Board member Patricia Jones responded, asking Strickland what the “common-sense reasoning” behind that provision of the act was. Strickland replied he could offer no clear reason behind the Legislature’s and NMPED’s actions on the bill.

“I think it sends the message the onus is 100 percent on the school district and it’s 100 percent about a number,” Strickland said. “It’s not about taking the child as a child, not about taking the family as a family, and recognizing and respecting there are dynamics at play that, quite honestly, they’re just not going to be at school.”

He illustrated his point, talking about visiting the New Mexico Junior College campus recently, seeing families he knew are part of the Hobbs district going to the Lea County Cowboy Hall of Fame and Western Heritage Museum during a school day.

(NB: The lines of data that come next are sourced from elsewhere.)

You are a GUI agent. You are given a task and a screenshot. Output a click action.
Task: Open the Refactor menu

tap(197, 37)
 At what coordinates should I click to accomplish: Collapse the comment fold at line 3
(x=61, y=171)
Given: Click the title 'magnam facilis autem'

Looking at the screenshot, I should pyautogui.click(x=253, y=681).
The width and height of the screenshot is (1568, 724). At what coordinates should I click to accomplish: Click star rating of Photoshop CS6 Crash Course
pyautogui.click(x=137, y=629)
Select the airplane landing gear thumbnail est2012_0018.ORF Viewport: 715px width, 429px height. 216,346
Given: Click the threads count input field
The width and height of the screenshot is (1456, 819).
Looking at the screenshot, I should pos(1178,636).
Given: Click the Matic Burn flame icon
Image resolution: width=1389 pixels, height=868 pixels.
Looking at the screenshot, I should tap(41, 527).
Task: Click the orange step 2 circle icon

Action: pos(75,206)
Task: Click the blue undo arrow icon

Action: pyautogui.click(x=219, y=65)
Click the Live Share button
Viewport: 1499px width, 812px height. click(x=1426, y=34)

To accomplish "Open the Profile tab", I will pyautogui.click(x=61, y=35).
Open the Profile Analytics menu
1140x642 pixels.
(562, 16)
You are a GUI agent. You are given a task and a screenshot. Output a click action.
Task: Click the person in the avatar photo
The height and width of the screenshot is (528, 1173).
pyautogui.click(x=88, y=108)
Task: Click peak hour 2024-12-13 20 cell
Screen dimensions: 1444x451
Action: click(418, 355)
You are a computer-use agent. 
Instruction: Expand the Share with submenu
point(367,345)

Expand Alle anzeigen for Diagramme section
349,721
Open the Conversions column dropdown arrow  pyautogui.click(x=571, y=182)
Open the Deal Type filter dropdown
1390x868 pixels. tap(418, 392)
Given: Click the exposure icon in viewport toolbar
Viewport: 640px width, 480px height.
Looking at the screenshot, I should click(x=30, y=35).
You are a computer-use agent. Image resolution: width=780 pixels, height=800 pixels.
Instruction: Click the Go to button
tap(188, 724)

The Attendance for Success Act doesn’t take into account the educational value available at the museum, Strickland said.

“While they’re counted as absent that day, they got an opportunity to enrich their life and provide themselves and education in that museum setting,” he said. “Even though it’s counted as an unexcused absence. Or an absence.

“I think the intent (of the act) was to place the importance on instruction and being in front of the teacher during that period of time,” Strickland said. “I think what it did was it lost the human factor of really providing the opportunity and support for that whole child.”